First, everyone was interviewed to determine their mindset from the start. Then, half of the students were trained in stress-reducing mindsets, while the rest received different training. After fourteen days, students began answering tests that measured self-perceived stress twice daily for ten days. On these days, they also provided three saliva samples so that researchers could measure their cortisol levels. The results suggest that the course on stress-reducing mindsets counteracted perceived stress and cortisol levels in the blood.
In the following months, this school was closed due to the pandemic. When researchers looked at the students’ results at the end of the school year, those who had learned about the mindsets performed better academically. The effect was particularly evident in mathematics and science, where 63% passed the exam compared to 47% in the control group. The sixth and final study was conducted on some of the students from study 2 during the U.S. lockdown in the spring of 2020, when students had to study from home.
Challenges for vulnerable groups
The results showed that students who were initially nervous and tense benefited from the mindsets. Advice on a growth mindset and stress management Start with yourself. Have you categorized students into different skill levels? Do such thoughts affect your expectations for your students? Remember that a growth mindset is not an innate trait like being open or flexible. Developing mindsets is a continuous process, and it is entirely natural to have a growth mindset in some situations but not in others.
We can also have different degrees of a growth mindset. It is important that students are not criticized for having a fixed mindset but are encouraged to develop a growth mindset. Students from low socioeconomic status homes have the most to gain from developing a growth mindset. Therefore, it is important to be extra attentive to the attitudes toward learning and development of such students.
It is not automatic that you help others develop a growth mindset by praising effort. You should praise effort that leads to progress, not just any effort. Explain that the brain is a living organ made up of cells.
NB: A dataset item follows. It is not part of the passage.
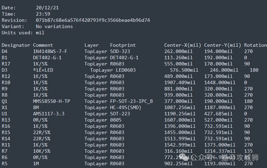Click the DET402-G-1 comment for B1

point(47,58)
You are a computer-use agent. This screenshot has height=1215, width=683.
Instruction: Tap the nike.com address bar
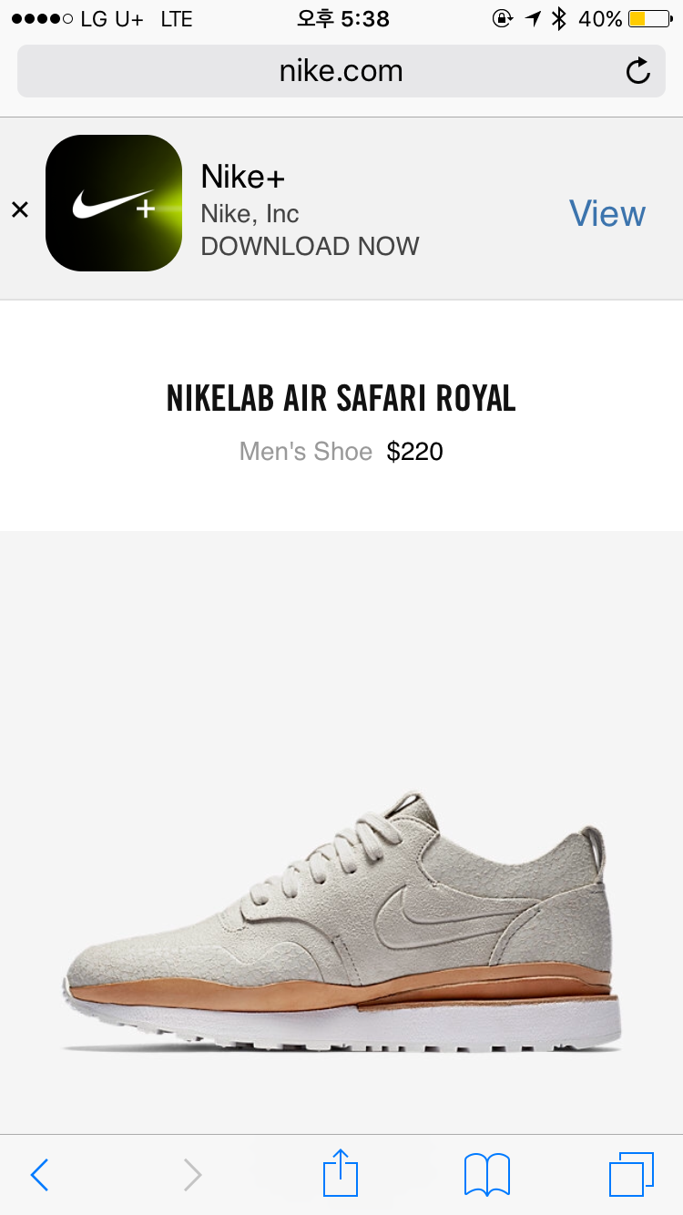[342, 71]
These cells work better with training, just like muscles get stronger and lungs improve their ability to absorb oxygen when we need strength and conditioning. Therefore, we can learn new things throughout our lives, but the potential is especially great when we are children and teenagers.
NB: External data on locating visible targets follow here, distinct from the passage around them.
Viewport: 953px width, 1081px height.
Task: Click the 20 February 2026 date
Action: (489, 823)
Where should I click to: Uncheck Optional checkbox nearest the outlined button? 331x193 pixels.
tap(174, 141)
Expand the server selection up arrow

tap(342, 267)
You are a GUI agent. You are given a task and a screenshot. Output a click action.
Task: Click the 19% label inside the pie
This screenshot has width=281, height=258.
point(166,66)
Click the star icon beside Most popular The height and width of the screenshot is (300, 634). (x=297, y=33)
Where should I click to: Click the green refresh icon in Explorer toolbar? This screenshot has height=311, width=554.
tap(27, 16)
Tips for stress management for children:
- Explain that all learning is useful, even if we do not immediately have a use for what we learn, such as analyzing poems or solving algebra.
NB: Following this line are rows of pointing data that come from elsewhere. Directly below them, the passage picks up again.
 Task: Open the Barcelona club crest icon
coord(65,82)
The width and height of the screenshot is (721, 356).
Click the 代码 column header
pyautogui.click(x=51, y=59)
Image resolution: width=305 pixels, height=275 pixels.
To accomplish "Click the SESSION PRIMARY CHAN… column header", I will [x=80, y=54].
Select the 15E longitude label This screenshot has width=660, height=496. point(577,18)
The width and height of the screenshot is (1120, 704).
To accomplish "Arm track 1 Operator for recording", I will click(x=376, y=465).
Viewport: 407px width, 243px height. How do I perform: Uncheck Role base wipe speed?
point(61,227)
- We train the brain anyway, and our way of thinking can be useful in other contexts. Use the word “yet” when something is difficult: Instead of saying “I can’t …,” say “I can’t … yet.”
- It is important to correct mistakes and misunderstandings, but look at the mistakes together and talk about them, preferably together.
- Tell the children that nerves and stress can help them perform better if they think positively about stress. The brain can gain extra power from stress, including because it gets better blood flow.